Page extract ▸
Dr. Adam Saeler, assistant professor of criminal justice, traveled to Washington, D.C., with nine students in his Race, Crime, and Justice class in an effort to expose those students to the real-world intersection of race and criminal justice. While in Washington, the group toured the White House, the Capitol, the National Holocaust Museum, the National Law Enforcement Museum and other sites. Dr. Saeler and his students were accompanied by Dr. EmmaLeigh Kirchner, assistant professor of criminal justice.
Since February, several Mercyhurst students have been meeting and talking with college-aged students from the Multicultural Community Resource Center who might aspire to attend college. They concluded the term with a trip to the Allegheny National Forest with the group, which included teens and young adult refugees from Syria, Iraq, Nepal, Bhutan, Uganda, the Congo, and Puerto Rico. Read the Warren Times Observer report of their visit.

Records provided ▸
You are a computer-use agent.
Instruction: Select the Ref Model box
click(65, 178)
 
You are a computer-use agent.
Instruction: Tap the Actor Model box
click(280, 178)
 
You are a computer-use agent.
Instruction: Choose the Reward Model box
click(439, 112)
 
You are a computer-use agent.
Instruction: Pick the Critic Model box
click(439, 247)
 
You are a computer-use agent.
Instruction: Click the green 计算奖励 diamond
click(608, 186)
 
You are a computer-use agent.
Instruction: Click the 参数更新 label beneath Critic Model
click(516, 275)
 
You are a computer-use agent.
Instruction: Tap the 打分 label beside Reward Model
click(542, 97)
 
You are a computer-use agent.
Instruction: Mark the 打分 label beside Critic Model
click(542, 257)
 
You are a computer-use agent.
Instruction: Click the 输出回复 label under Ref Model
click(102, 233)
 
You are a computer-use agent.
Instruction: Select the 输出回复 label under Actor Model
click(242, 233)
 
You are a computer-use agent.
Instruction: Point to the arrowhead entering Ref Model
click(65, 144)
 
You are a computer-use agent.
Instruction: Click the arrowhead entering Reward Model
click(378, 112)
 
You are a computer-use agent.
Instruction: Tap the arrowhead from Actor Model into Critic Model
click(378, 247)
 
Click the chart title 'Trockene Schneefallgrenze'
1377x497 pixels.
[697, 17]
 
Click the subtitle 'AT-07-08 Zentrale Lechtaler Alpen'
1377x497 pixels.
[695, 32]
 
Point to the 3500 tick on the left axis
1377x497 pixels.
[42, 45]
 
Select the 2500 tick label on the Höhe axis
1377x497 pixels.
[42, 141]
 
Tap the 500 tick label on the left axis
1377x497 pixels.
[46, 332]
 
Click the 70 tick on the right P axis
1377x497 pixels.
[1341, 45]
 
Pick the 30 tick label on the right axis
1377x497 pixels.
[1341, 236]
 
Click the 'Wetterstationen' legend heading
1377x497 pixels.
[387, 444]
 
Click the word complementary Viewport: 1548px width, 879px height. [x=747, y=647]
--
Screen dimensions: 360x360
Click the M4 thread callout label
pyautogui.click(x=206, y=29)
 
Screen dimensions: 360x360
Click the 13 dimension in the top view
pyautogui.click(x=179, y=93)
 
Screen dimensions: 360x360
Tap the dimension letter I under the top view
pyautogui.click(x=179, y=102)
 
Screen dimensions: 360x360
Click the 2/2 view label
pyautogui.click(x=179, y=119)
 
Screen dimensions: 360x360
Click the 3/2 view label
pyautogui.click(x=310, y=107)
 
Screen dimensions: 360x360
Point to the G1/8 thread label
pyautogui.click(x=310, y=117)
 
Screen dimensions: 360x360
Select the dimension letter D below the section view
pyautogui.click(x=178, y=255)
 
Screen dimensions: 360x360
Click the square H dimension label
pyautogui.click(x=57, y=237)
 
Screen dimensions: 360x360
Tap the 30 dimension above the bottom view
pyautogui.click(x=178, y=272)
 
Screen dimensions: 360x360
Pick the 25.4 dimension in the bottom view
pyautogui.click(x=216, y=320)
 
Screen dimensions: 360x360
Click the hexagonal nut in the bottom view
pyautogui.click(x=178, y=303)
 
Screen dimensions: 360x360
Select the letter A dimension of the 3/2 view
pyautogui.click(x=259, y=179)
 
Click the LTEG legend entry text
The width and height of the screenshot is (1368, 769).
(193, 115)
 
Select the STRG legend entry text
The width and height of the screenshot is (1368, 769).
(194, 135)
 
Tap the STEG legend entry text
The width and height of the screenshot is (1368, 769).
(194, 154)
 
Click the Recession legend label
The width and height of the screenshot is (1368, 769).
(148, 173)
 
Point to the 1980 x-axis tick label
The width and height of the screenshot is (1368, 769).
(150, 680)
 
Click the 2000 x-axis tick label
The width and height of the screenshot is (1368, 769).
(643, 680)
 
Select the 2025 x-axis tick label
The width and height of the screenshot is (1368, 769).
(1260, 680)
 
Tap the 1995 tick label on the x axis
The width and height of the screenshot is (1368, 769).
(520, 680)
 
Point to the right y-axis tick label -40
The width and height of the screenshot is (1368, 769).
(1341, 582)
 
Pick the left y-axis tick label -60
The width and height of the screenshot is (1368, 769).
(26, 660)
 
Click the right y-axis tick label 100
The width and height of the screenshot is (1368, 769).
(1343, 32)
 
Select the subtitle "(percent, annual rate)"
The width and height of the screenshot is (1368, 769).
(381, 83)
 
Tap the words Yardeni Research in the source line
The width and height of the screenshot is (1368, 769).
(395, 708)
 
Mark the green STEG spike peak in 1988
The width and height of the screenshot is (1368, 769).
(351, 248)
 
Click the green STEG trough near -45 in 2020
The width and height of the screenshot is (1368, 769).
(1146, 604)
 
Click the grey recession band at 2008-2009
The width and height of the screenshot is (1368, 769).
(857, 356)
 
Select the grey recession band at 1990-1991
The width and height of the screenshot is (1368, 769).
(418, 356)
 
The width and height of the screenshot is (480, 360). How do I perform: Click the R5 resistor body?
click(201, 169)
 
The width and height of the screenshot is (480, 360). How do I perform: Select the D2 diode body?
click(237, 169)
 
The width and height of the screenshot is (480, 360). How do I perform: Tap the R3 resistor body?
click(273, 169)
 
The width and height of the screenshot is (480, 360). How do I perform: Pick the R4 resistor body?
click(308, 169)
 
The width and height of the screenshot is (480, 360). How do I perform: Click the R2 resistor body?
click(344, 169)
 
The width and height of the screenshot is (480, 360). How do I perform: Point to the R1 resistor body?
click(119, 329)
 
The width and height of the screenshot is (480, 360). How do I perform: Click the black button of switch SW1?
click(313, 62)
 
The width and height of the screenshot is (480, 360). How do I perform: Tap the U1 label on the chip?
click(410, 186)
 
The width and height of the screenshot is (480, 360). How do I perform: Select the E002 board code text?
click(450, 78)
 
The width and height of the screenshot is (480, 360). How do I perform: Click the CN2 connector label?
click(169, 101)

Exercise requirements ▸
Please resume the Mercyhurst news text about the Washington trip and the student outreach, picking up after its last sentence.

Exercise response ▸
Dr. Adam Saeler, assistant professor of criminal justice, appeared on Next with Marcus Atkinson on WQLN. The topic of the discussion, which was aired on WQLN on March 24, was gentrification and whether Erie was likely to suffer from the negative impact often associated with gentrification. Dr. Saeler discussed the historical context of gentrification, the practice of redlining, what community revitalization means with regard to crime, and his experience with the Byrne Criminal Justice Initiative.
Dr. Verna Marina Ehret, associate professor of religious studies, recently published an article in the journal Religions titled "Contemporary Religious Changes in the U.S.: Responses to the Fracturing of Religious Life." This article was developed in part through work she undertook with Religious Studies students in her RLST 310: Evolving Religion class.
Kimberly Zacherl, assistant professor of business, attended the Society for Human Resource Management Conference in Cleveland, Ohio, in March. Sessions attended include “How to Create Positive Cultural Shifts,” “Recruit and Retain Talent through Word-of-Mouth,” “Employee Resource Groups: Social to Strategic,” and “The Science of Delivering Tough Messages.” She also attended a luncheon with keynote speaker Mark Murphy, a New York Times bestselling author and contributor to Forbes and LinkedIn. His keynote speech was from his recent book about leadership styles. This session provided the science and tools to rationally lead people and for them to accept change.